No dia em que se cumpre uma greve de 24 horas dos trabalhadores da CP – Comboios de Portugal e em que se esperam grandes perturbações na circulação, o Portal da Queixa fez uma análise à satisfação dos consumidores face ao serviço prestado pela CP.

Entre os dias 1 de janeiro e 29 de novembro deste ano, os consumidores registaram 281 reclamações dirigidas à CP, o que significa um crescimento de 66% do número de queixas, em relação ao período homólogo de 2021, onde os portugueses apresentaram apenas 169 queixas.

Segundo indica a análise efetuada, entre os principais motivos de reclamação estão: os atrasos nos comboios ou comboios suprimidos, a absorver 41% do total das queixas; a falta de informação, a acolher 24%; os problemas com a compra online de bilhetes (16%) e más condições, 15% das denúncias registadas.

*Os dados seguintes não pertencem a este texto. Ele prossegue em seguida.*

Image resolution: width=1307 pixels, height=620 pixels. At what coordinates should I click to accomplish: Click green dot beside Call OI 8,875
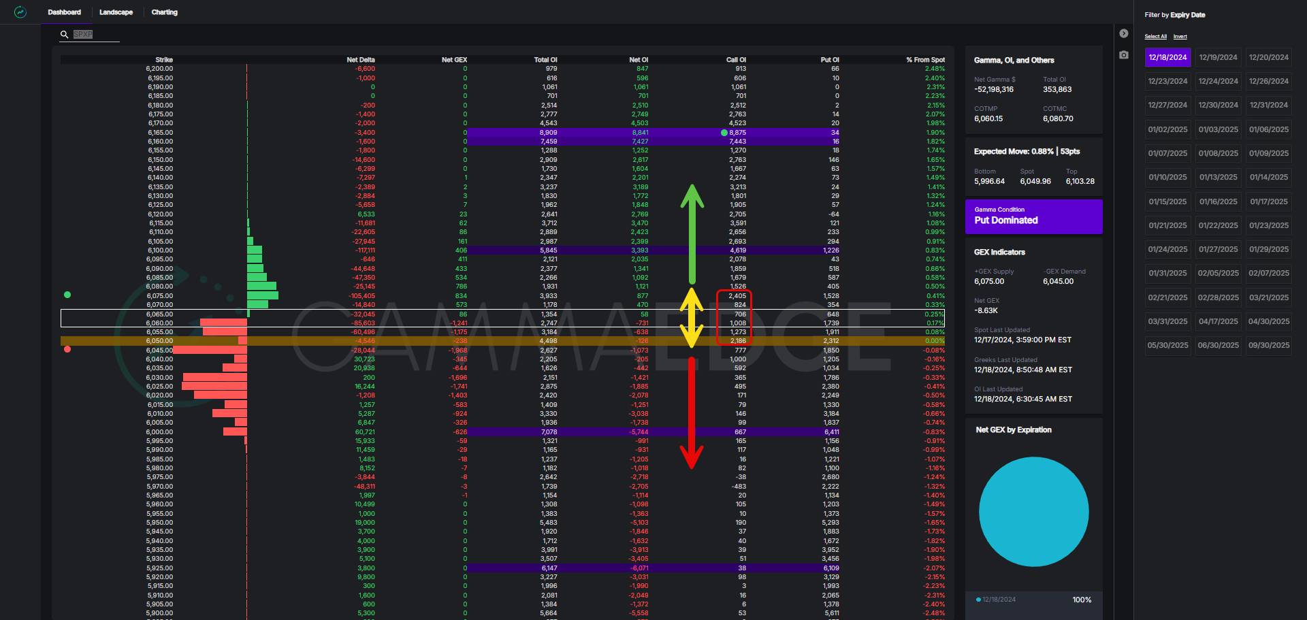pyautogui.click(x=724, y=133)
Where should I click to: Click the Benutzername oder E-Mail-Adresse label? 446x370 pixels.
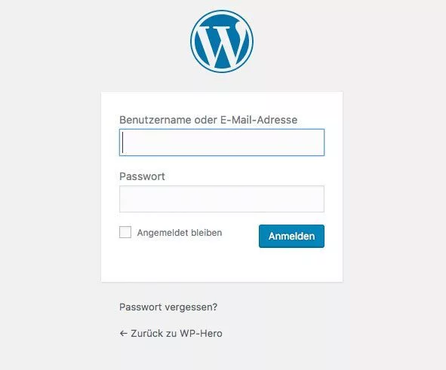208,120
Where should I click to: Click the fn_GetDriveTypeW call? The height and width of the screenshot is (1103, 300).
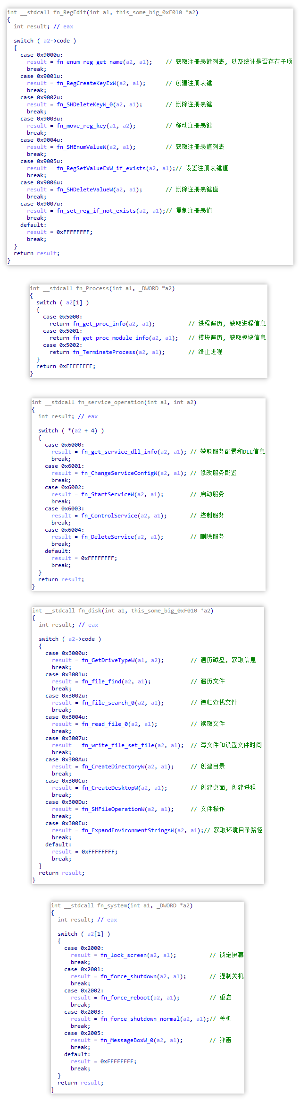click(108, 660)
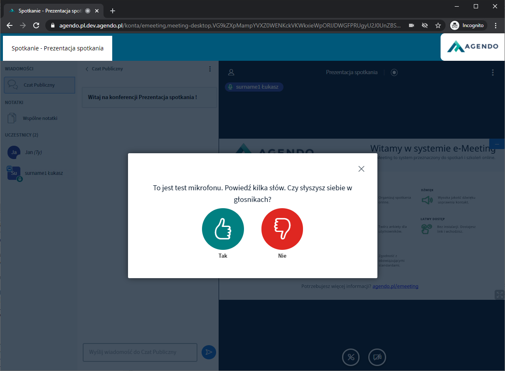Make the presentation fullscreen
The width and height of the screenshot is (505, 371).
click(499, 294)
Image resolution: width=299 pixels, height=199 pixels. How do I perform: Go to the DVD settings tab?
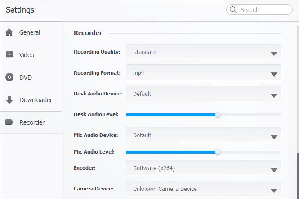point(25,77)
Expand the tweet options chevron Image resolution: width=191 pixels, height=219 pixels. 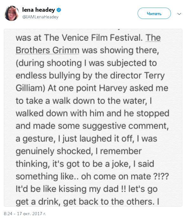point(179,14)
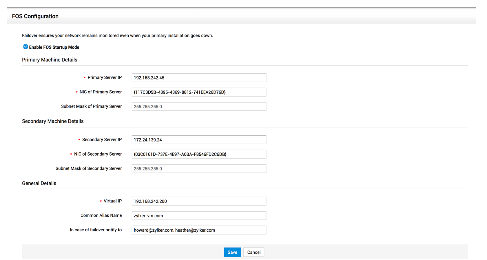This screenshot has height=260, width=487.
Task: Select the Secondary Machine Details heading
Action: pyautogui.click(x=53, y=121)
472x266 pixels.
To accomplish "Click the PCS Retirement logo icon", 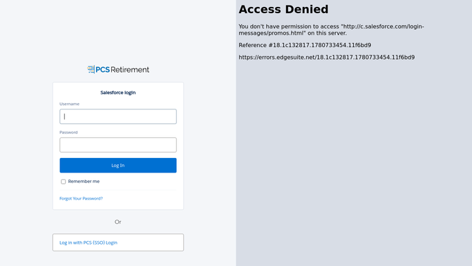I will point(91,69).
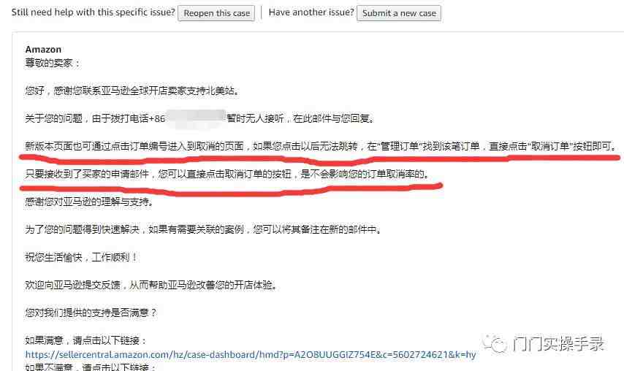
Task: Click the text 如果满意，请点击以下链接
Action: [86, 340]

página da CP no Portal da Queixa traduz o nível de insatisfação dos consumidores perante o serviço, uma vez que, apresenta um Índice de Satisfação pontuado em 12.5 em 100 e, nos últimos 12 meses, a média da avaliação de satisfação dos utilizadores é de 1.3/5 em 10. A Taxa de Resposta da CP é de 7,1% e a Taxa de Solução de 7,4%. Indicadores estes que espelham a baixa performance da empresa na resposta e resolução aos problemas que lhe são reportados.

Os trabalhadores da CP cumprem esta quarta-feira, a par dos profissionais da Infraestruturas de Portugal, uma paralisação de 24 horas. Reivindicam o cumprimento do acordo de empresa e um prémio financeiro para mitigar os efeitos da inflação. Os Comboios de Portugal e Fertagus admitem perturbações na circulação.